と覚悟を口にしてシートをめくると、明るい光が広がっているのはもちろんのこと、脚付きの椅子にテーブル、ヒーターにやかん、と意外と快適な居住環境が広がっていた。


『いらっしゃい、はると君』


そう言ってフードを脱ぎ、サングラスとマスクを取った男から優しい笑顔が覗く。

切りそろえられた短髪に、少しこけた頬。目じりに浮かんだ年相応の笑い皺に、何となく胸が締め付けられるような感覚を覚える。


『ここどうぞ』


と引かれた椅子にありがたく座らせて頂き、きょろきょろと周りを見渡す自分に、


『お家以外の場所、あんまり慣れないよね』


とふふっと笑いながら男はコーヒーを差し出してくれた。


「ありがとうございます」


そう言ってカップを手で包み込んで暖を取る俺を見て、またふっと笑うと、男は向かいの椅子に座って話し始めた


『僕は『シン』だよ。ごめんね、不安な思いをさせてしまって』


そう言ってこちらを覗く目の温かさを、俺は知っていた。


『それじゃあ、時間もないし、早速本題に入るね』


そう言って浮かべられた真面目な顔に、思わず唾を飲み込む。


『君と、世界の秘密について。そして』




僕たちの犯した罪について。










――

むかし、むかし。と言っても、両手で数えられる、数年前の話。

あるところに、天体学者がいました。


彼は、何よりも天文学を愛していたし、それを続ける才能もあった。


工学に通ずることで、既存の技術を応用して、更に正確な観測を可能にしたし、農学に通ずることで、天文学の技術を地球に享受させることにも繋げた。

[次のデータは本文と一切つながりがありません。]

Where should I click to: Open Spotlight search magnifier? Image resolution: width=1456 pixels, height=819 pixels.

ある日、彼らは銀河の奥に、見たことのない星があるのを見つけた。

星は、己が輝くか、他の星の光を反射することでその存在を見出される。

しかしながら、その星は、己で輝きを放つには不可能な色を、しかし他の恒星の光を反射するというには説明の出来ない色をまとっていた。

言語化は難しいが、例えるのであれば、ブラックダイヤモンドと言ったところであろうか。

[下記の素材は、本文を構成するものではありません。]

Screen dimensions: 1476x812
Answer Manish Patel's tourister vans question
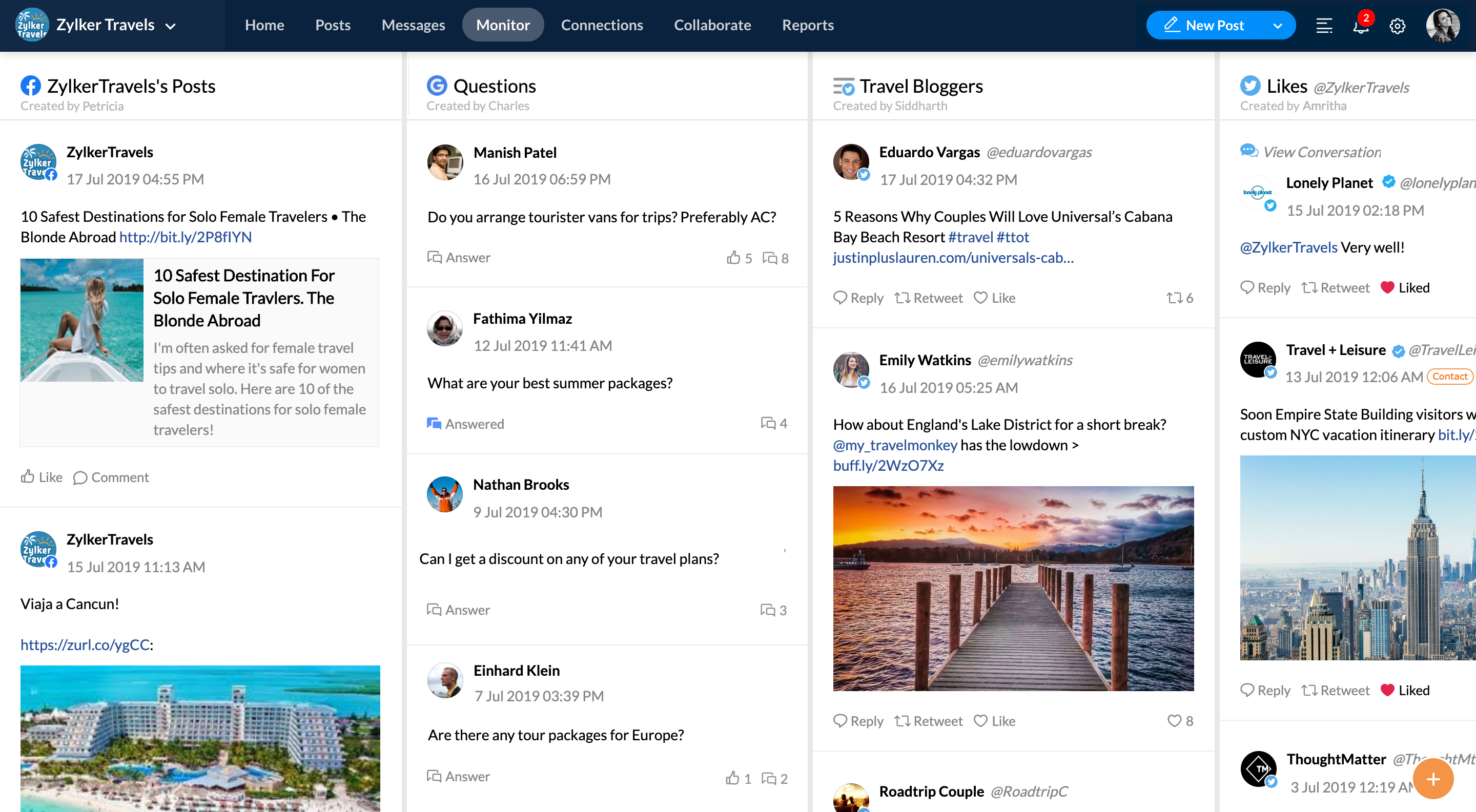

光を反射しているのか、吸収しているのか。人間には分かりえないが、真っ暗な空間でも、確かに黒い輝きを放つその存在は、今までなぜ見つかることがなかったのかと思わせるほどだった。


彼らはすぐに研究を始めた。あの星にはどのようなエネルギーが眠っているのか。

きっと、この地球上に存在する、何万人もの人間の人生を向上させるものになるであろうと、そんな期待を抱いて。

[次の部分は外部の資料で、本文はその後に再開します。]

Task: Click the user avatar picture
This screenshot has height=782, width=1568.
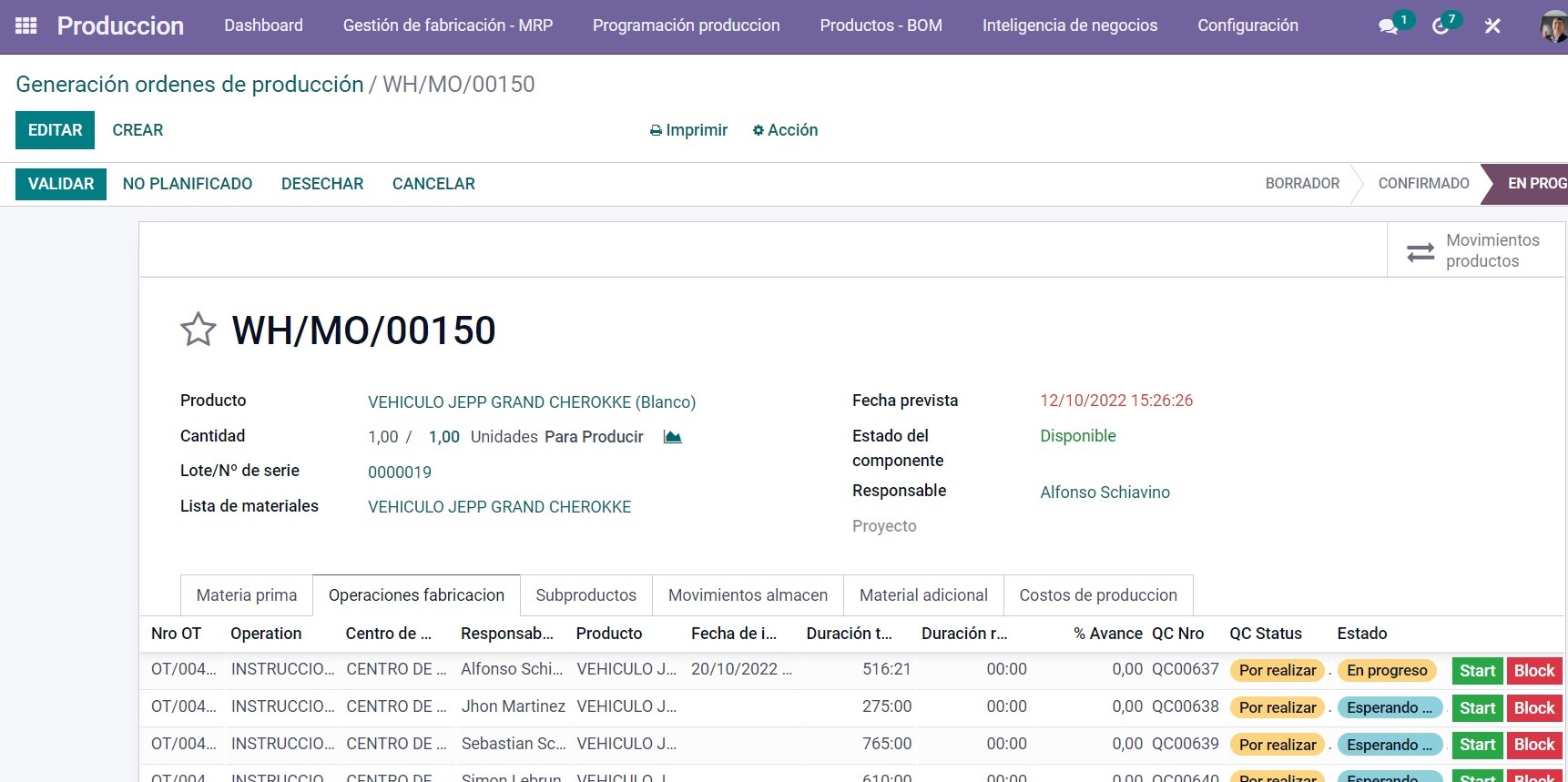Action: (1553, 26)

何度もその星の方角に望遠鏡のレンズを向け、ロケットを発射した。

毎度、天の川を超えることは叶わず、宇宙に光の残骸が増えていく一方だった。


「もう、これは無理なのではないか」


誰もがそんな思いを抱きかけたある日、ロケットはその星をカメラでとらえることに成功した。

どうやったのか、彼らには分からなかった。それは、偶然が重なり成功したからとかではない。

5歳になったばかりの研究者の息子が、彼の知らぬ間にロケットを操作し、今までは天の川の影となり隠れていたその星を確かにカメラで捉えていたからだ。


研究者は、驚いたが、感情は同時にそれ以上の喜びに溢れていた。


これで、ようやくあの星の謎を解明できる。

この国で研究に携わる人間は、誰しもそう喜んだ。



だが、この研究が、この世界に災いをもたらした。



いくつもの星を超え、ロケットは、ようやくアームを近づけられる程の距離にまで近づいた。

もう少しで、謎が解析できる。誰もがそう思った瞬間だった。

星から何か、黒いガスのようなものが生まれた。

火山活動か何かかと、少し距離をとってみていると、ガスと呼ぶには少し動きが不自然であることに気が付く。

何だ、これは。そこにいた全員がそう思うよりも早く、手のような形にまとまった黒い物体は、ロケットを握りつぶした。今までの努力をあざ笑うかのような一瞬の出来事に、誰も何も言葉を発することはできなかったが、本当の悲劇はここからだった。


その日、人類は、皆揃って同じ夢を見た。


『「私は、ヘラ。お前たちが崇める、神である。

神である私の、触れるべきでない領域に踏み込んだ。お前たちを守る理由は、もうない。

今後、裏切り者には、天罰が下る。己の愚かさを悔やめ」』


ギリシャ神話の女神と言われ、誰もが思い浮かべるような長髪をまとった女は、冷たくそれだけ言うと、暗闇の中に消えていった。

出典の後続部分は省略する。